“I don't have to come to you. I can go somewhere else,” her statement was a threat. She did not like what I was saying and she wanted me to know that if I was not careful I would lose her as a patient.
As taken aback as I was by the threat, I was more surprised by the context in which it was made. She had called the service and had paged me after 7 in the evening for a refill of her asthma inhaler. All asthma inhalers have dose counters on them so a patient should never run out of medicine. The medicine itself reminds patients that they are running low. There is no good reason for a patient to need an emergency refill.
Before returning her call I logged into the electronic record to review her chart. A brief perusal revealed that she had not been seen in over a year and, if she was truly out of her inhaler, was using it more than was recommended. If she truly had gone through an inhaler in the time since her last refill she was either in need of additional medication or not taking her current medications as recommended.
I called with the plan of exploring her level of asthma control and hopefully, to make sure her care was optimal. She had no interest in learning more about her asthma or appropriate treatment. She wanted her refill and nothing more. I pressed on nonetheless, deciding that I would provide good medical advice, desired or not.
I explained asthma treatment guidelines and that her inhaler usage suggested she needed more controller medications. She admitted that she had not been using her medications as prescribed. I entered her refills into the computer and as I did asked her to schedule an appointment so we could discuss them further. I reminded her that she also needed her annual flu shot.
She was surprised, asking “I need a flu shot?” In an incredulous tone. I explained that all asthmatics did, as influenza can cause life-threatening pneumonia in asthmatics. In an effort to make sure she got her needed care I opened the online appointment schedule and asked her when she wanted to come in.
-- -- --
> [Task objective]:
From the account of the after-hours inhaler refill call above, extract the passage starting at "Before returning her" and ending at "desired or not.", copied verbatim.
-- -- --
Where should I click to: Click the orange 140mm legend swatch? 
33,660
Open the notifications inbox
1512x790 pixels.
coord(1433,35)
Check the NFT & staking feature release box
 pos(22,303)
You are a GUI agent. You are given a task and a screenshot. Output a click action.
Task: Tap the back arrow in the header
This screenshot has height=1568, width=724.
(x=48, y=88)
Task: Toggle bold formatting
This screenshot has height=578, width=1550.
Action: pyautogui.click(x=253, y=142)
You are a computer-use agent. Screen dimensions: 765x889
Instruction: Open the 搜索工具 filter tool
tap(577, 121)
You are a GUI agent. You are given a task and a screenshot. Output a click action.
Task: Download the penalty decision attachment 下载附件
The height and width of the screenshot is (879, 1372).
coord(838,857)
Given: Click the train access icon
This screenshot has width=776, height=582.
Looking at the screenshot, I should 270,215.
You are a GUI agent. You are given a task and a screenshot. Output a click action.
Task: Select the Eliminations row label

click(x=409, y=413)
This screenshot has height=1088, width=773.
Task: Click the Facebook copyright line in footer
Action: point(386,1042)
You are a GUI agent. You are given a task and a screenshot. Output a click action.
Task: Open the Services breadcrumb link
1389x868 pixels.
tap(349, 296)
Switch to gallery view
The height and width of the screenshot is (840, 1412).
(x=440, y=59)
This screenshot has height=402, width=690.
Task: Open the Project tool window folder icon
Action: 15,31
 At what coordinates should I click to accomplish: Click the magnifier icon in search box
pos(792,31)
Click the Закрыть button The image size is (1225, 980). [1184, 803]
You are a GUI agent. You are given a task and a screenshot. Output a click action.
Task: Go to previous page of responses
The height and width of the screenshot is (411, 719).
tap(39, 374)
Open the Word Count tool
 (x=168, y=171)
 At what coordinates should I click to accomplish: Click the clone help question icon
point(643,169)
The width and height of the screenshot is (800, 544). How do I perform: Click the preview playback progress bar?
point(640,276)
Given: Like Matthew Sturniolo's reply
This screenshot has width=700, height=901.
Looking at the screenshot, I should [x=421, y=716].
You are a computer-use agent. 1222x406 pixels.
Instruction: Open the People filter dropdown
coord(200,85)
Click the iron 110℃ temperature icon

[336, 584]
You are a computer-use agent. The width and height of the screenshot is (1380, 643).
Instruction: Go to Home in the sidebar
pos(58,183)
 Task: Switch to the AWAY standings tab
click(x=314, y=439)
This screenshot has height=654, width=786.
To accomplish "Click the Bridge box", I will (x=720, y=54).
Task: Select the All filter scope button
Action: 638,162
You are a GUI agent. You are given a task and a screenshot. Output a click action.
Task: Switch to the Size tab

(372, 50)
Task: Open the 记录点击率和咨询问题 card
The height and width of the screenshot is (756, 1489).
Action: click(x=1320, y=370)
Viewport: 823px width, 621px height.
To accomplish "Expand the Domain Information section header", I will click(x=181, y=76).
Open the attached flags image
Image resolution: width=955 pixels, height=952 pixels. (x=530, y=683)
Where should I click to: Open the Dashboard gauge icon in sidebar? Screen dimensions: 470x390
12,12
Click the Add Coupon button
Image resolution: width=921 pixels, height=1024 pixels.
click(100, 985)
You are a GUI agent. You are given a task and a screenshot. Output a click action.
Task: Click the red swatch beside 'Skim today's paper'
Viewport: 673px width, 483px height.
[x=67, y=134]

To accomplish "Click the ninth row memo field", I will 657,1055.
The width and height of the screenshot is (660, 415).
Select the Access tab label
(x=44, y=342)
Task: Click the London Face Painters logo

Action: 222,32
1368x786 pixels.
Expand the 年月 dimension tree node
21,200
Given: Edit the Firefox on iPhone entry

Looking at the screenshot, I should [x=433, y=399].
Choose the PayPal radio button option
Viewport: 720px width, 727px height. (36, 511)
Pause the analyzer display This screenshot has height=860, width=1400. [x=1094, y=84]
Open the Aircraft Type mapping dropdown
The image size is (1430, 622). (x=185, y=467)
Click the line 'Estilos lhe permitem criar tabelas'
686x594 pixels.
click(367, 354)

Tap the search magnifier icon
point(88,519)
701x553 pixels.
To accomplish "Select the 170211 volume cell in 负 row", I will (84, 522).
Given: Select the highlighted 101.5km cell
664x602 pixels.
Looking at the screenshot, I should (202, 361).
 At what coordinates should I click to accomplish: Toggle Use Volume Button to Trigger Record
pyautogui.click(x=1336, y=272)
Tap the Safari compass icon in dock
-- -- --
> [Output]:
Before returning her call I logged into the electronic record to review her chart. A brief perusal revealed that she had not been seen in over a year and, if she was truly out of her inhaler, was using it more than was recommended. If she truly had gone through an inhaler in the time since her last refill she was either in need of additional medication or not taking her current medications as recommended.
I called with the plan of exploring her level of asthma control and hopefully, to make sure her care was optimal. She had no interest in learning more about her asthma or appropriate treatment. She wanted her refill and nothing more. I pressed on nonetheless, deciding that I would provide good medical advice, desired or not.